- **WHAT TO DO**: From the rows below, pull out every line that contains the word "perform". Only lines where the letter case matches count.

──────── DATA FOR THIS TASK ────────

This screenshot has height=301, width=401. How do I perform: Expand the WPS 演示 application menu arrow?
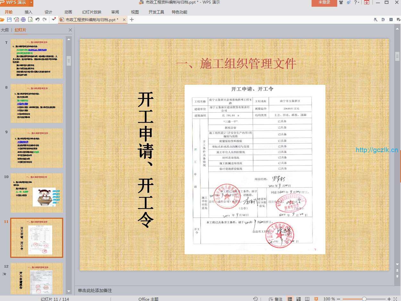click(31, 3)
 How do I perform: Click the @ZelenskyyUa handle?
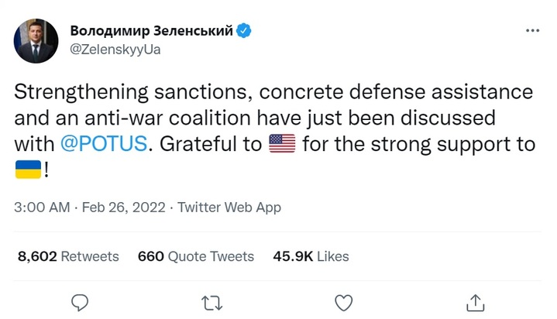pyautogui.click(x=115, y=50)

────────
──────── DATA FOR THIS TASK ────────

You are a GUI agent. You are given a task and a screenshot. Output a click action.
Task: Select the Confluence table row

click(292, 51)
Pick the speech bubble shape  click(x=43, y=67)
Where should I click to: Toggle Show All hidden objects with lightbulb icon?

────────
──────── DATA FOR THIS TASK ────────

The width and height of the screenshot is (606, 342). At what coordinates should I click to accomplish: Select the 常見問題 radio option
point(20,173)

────────

- **FULL RESPONSE**:
This screenshot has height=301, width=401. How do I perform: Expand the WPS 演示 application menu arrow?
 How do I perform: Click the @ZelenskyyUa handle?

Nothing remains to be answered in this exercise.